Certains journaux comparent cette pratique à celle qui consisterait à souscrire à une assurance vie sur la vie de son voisin en espérant évidemment qu’il meurt afin de récupérer l’indemnité. Or ce raisonnement est totalement biaisé selon certains économistes. En effet, donner crédit à cette thèse implique de d’allouer au marché dérivé une commande sur son marché sous jacent. Une spéculation à la hausse sur le marché des CDS se traduit dans le cadre de cette hypothèse par une hausse des coûts du crédit sur le marché obligataire, impliquant dans le cas d’un Etat une situation de plus en plus difficile à tenir. Cependant, dans l’hypothèse d’une manipulation de marché sur le marché dérivé, l’influence que peuvent avoir les acheteurs de protections sur le sous-jacent est très faible.
Pour D.Duffie ces manipulations sont extrêmement difficiles à mettre en place et de gain extrêmement limité. L’intérêt de telles stratégies est donc nul d’où leur non existence.
Plusieurs études autres que celle de Duffie, montrent d’ailleurs que cette spéculation aurait une influence négligeable sur la formation des prix sur le marché sous jacent du fait du volume négligeable du marché des CDS comparé à son marché sous jacent.
En effet, les chercheurs montrent que pour avoir une influence sur le marché sous jacent en spéculant à la hausse sur le marché CDS (c’est-à-dire en achetant des contrats à un prix supérieur au prix en vigueur par exemple) il faudrait manipuler de grosses quantités comparées aux montant de la dette des entités sous jacentes. Or le ratio notionnel net sur montant de la dette est beaucoup trop faible pour permettre cela comme on le voit sur la figure suivante.
Cet argument est largement repris dans nombre d’articles pour dire que celui affirmant que la spéculation sur le marché des CDS peut provoquer une envolé des taux ne tient pas.

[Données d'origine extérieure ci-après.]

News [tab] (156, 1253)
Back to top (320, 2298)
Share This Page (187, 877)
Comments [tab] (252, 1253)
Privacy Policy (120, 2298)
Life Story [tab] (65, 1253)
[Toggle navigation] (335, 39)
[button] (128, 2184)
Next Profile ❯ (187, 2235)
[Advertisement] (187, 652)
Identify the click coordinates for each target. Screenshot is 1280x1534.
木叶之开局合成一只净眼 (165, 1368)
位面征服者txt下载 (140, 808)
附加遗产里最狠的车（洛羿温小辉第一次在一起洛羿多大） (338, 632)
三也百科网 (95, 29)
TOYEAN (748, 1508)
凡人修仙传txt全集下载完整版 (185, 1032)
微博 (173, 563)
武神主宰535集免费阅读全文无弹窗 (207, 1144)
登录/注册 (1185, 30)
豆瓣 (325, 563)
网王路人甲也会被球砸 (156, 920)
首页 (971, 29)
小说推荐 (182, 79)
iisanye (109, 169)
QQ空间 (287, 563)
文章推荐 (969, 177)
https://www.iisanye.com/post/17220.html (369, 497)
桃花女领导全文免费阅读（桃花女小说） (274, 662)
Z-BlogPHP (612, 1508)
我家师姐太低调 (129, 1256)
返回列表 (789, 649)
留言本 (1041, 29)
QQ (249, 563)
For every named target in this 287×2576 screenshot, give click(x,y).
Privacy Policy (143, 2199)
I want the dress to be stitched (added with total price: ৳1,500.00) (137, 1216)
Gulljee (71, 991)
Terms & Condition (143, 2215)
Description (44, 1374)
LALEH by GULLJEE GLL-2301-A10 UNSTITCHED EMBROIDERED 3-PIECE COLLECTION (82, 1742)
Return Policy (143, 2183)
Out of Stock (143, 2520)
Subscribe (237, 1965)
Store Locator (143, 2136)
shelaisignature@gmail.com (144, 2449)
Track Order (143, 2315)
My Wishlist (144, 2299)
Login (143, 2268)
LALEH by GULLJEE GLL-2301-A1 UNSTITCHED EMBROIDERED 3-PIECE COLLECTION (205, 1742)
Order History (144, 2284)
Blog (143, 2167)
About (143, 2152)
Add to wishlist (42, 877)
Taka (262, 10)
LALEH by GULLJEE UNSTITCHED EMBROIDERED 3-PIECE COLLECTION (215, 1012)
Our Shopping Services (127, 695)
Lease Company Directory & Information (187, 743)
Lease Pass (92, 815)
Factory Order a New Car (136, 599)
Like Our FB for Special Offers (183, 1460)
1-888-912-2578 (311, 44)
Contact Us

Duffie conclu par ailleurs son étude par le fait que selon lui (et d’autres études qu’il cite) « les règlementations qui limitent fortement la spéculation sur les CDS peuvent avoir trois conséquences involontaires : une diminution de la liquidité du marché, une augmentation des coûts de transaction pour les investisseurs qui ne spéculent pas et enfin un appauvrissement de la qualité de l’information fournie par les CDS sur la qualité de ces émetteurs souverains. Par conséquent, ces réglementations sont susceptibles d’accroître le coût des emprunts des émetteurs souverains, ce qui plaide en faveur d’approches réglementaires alternatives. » Ainsi en plus de n’avoir aucune influence sur la stabilité du marché, une spéculation bridée aurait des conséquences contre-productives.
La spéculation « à nu » est présentée par beaucoup de ces chercheurs comme un faux problème. Dans un article paru dans la Revue de la Stabilité Financière, Rama Cont, chercheur au CNRS et à l’Université de Columbia, considère que « les vrais « responsables » de cette instabilité ne sont pas tant les CDS spéculatifs ou les CDS « nus » que l’insuffisance de la gestion du risque et de la surveillance des vendeurs de protection. Lorsque ceux-ci sont insuffisamment capitalisés, les marchés des CDS de gré à gré peuvent faire office de vecteurs de contagion et favoriser le risque systémique ». La réelle source d’instabilité réside donc davantage dans l’importante concentration du marché et la corrélation entre ses acteurs que dans les activités spéculatives sur CDS.